Please retype every one of the lines below without changing anything.

### RECORDS TO PROCESS

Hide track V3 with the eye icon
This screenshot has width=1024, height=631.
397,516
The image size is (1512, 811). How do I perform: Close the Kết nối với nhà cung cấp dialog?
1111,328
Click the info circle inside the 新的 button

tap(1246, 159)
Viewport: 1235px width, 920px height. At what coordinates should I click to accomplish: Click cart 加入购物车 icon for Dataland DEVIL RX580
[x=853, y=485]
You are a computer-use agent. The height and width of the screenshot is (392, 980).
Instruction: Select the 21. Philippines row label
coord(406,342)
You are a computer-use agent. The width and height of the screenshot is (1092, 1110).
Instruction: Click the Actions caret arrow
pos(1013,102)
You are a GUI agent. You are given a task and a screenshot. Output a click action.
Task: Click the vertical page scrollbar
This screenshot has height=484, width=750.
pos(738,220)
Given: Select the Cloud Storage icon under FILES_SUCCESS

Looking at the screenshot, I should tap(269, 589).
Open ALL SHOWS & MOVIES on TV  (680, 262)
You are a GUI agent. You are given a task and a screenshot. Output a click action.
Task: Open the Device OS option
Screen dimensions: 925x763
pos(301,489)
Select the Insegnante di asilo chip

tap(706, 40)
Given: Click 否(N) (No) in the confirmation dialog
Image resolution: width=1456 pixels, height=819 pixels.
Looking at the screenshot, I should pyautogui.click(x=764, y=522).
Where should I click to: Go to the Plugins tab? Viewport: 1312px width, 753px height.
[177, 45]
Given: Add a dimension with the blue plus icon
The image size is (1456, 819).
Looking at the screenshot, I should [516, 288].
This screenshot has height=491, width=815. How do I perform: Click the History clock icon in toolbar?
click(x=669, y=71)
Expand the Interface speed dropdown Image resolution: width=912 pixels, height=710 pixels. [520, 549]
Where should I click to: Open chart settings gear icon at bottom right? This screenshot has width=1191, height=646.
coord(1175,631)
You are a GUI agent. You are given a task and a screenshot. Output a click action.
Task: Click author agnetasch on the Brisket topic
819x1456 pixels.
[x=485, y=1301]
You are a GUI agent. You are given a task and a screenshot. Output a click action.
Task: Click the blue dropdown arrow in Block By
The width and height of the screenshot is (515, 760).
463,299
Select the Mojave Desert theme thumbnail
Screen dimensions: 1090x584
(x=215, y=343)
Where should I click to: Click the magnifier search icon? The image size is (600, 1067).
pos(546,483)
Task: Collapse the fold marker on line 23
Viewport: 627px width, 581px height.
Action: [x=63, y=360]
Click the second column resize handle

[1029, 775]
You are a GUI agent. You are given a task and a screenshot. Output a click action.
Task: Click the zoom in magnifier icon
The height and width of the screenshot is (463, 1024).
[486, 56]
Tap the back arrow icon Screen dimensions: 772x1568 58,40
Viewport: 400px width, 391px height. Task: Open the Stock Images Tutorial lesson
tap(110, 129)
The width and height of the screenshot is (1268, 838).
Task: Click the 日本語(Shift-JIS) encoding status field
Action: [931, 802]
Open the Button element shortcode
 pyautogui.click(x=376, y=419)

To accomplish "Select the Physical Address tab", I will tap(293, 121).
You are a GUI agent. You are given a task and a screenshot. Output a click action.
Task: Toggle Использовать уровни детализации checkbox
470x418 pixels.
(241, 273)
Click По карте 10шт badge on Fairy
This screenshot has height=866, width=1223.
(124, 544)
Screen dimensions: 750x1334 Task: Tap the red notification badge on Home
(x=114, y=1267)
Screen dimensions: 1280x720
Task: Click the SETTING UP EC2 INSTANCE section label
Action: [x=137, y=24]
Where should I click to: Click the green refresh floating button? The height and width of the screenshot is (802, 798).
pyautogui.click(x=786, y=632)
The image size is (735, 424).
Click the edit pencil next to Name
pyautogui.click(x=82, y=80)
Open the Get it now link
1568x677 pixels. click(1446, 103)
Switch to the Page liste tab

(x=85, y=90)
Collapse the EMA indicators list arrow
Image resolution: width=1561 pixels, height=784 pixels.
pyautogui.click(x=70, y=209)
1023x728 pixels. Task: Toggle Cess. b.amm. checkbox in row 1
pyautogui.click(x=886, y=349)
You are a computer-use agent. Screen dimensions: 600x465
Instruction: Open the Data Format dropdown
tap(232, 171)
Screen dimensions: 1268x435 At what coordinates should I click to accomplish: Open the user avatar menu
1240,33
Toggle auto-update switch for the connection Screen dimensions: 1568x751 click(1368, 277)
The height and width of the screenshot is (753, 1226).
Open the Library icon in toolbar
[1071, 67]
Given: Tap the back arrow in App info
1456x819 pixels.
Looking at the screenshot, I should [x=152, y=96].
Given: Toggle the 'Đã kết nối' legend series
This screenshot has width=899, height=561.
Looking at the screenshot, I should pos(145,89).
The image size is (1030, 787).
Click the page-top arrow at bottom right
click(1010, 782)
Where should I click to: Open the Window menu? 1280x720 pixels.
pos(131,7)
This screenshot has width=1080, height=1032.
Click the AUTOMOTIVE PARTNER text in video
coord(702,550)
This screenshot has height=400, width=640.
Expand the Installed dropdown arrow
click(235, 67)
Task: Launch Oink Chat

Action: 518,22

######

OUTPUT FOR THIS TASK:
Hide track V3 with the eye icon
This screenshot has width=1024, height=631.
397,516
The image size is (1512, 811). How do I perform: Close the Kết nối với nhà cung cấp dialog?
1111,328
Click the info circle inside the 新的 button

tap(1246, 159)
Viewport: 1235px width, 920px height. At what coordinates should I click to accomplish: Click cart 加入购物车 icon for Dataland DEVIL RX580
[x=853, y=485]
You are a computer-use agent. The height and width of the screenshot is (392, 980).
Instruction: Select the 21. Philippines row label
coord(406,342)
You are a computer-use agent. The width and height of the screenshot is (1092, 1110).
Instruction: Click the Actions caret arrow
pos(1013,102)
You are a GUI agent. You are given a task and a screenshot. Output a click action.
Task: Click the vertical page scrollbar
This screenshot has height=484, width=750.
pos(738,220)
Given: Select the Cloud Storage icon under FILES_SUCCESS

Looking at the screenshot, I should tap(269, 589).
Open ALL SHOWS & MOVIES on TV  (680, 262)
You are a GUI agent. You are given a task and a screenshot. Output a click action.
Task: Open the Device OS option
Screen dimensions: 925x763
pos(301,489)
Select the Insegnante di asilo chip

tap(706, 40)
Given: Click 否(N) (No) in the confirmation dialog
Image resolution: width=1456 pixels, height=819 pixels.
Looking at the screenshot, I should pyautogui.click(x=764, y=522).
Where should I click to: Go to the Plugins tab? Viewport: 1312px width, 753px height.
[177, 45]
Given: Add a dimension with the blue plus icon
The image size is (1456, 819).
Looking at the screenshot, I should [516, 288].
This screenshot has height=491, width=815. How do I perform: Click the History clock icon in toolbar?
click(x=669, y=71)
Expand the Interface speed dropdown Image resolution: width=912 pixels, height=710 pixels. [520, 549]
Where should I click to: Open chart settings gear icon at bottom right? This screenshot has width=1191, height=646.
coord(1175,631)
You are a GUI agent. You are given a task and a screenshot. Output a click action.
Task: Click author agnetasch on the Brisket topic
819x1456 pixels.
[x=485, y=1301]
You are a GUI agent. You are given a task and a screenshot. Output a click action.
Task: Click the blue dropdown arrow in Block By
The width and height of the screenshot is (515, 760).
463,299
Select the Mojave Desert theme thumbnail
Screen dimensions: 1090x584
(x=215, y=343)
Where should I click to: Click the magnifier search icon? The image size is (600, 1067).
pos(546,483)
Task: Collapse the fold marker on line 23
Viewport: 627px width, 581px height.
Action: [x=63, y=360]
Click the second column resize handle

[1029, 775]
You are a GUI agent. You are given a task and a screenshot. Output a click action.
Task: Click the zoom in magnifier icon
The height and width of the screenshot is (463, 1024).
[486, 56]
Tap the back arrow icon Screen dimensions: 772x1568 58,40
Viewport: 400px width, 391px height. Task: Open the Stock Images Tutorial lesson
tap(110, 129)
The width and height of the screenshot is (1268, 838).
Task: Click the 日本語(Shift-JIS) encoding status field
Action: [931, 802]
Open the Button element shortcode
 pyautogui.click(x=376, y=419)

To accomplish "Select the Physical Address tab", I will tap(293, 121).
You are a GUI agent. You are given a task and a screenshot. Output a click action.
Task: Toggle Использовать уровни детализации checkbox
470x418 pixels.
(241, 273)
Click По карте 10шт badge on Fairy
This screenshot has height=866, width=1223.
(124, 544)
Screen dimensions: 750x1334 Task: Tap the red notification badge on Home
(x=114, y=1267)
Screen dimensions: 1280x720
Task: Click the SETTING UP EC2 INSTANCE section label
Action: [x=137, y=24]
Where should I click to: Click the green refresh floating button? The height and width of the screenshot is (802, 798).
pyautogui.click(x=786, y=632)
The image size is (735, 424).
Click the edit pencil next to Name
pyautogui.click(x=82, y=80)
Open the Get it now link
1568x677 pixels. click(1446, 103)
Switch to the Page liste tab

(x=85, y=90)
Collapse the EMA indicators list arrow
Image resolution: width=1561 pixels, height=784 pixels.
pyautogui.click(x=70, y=209)
1023x728 pixels. Task: Toggle Cess. b.amm. checkbox in row 1
pyautogui.click(x=886, y=349)
You are a computer-use agent. Screen dimensions: 600x465
Instruction: Open the Data Format dropdown
tap(232, 171)
Screen dimensions: 1268x435 At what coordinates should I click to accomplish: Open the user avatar menu
1240,33
Toggle auto-update switch for the connection Screen dimensions: 1568x751 click(1368, 277)
The height and width of the screenshot is (753, 1226).
Open the Library icon in toolbar
[1071, 67]
Given: Tap the back arrow in App info
1456x819 pixels.
Looking at the screenshot, I should [x=152, y=96].
Given: Toggle the 'Đã kết nối' legend series
This screenshot has width=899, height=561.
Looking at the screenshot, I should pos(145,89).
The image size is (1030, 787).
Click the page-top arrow at bottom right
click(1010, 782)
Where should I click to: Open the Window menu? 1280x720 pixels.
pos(131,7)
This screenshot has width=1080, height=1032.
Click the AUTOMOTIVE PARTNER text in video
coord(702,550)
This screenshot has height=400, width=640.
Expand the Installed dropdown arrow
click(235, 67)
Task: Launch Oink Chat

Action: 518,22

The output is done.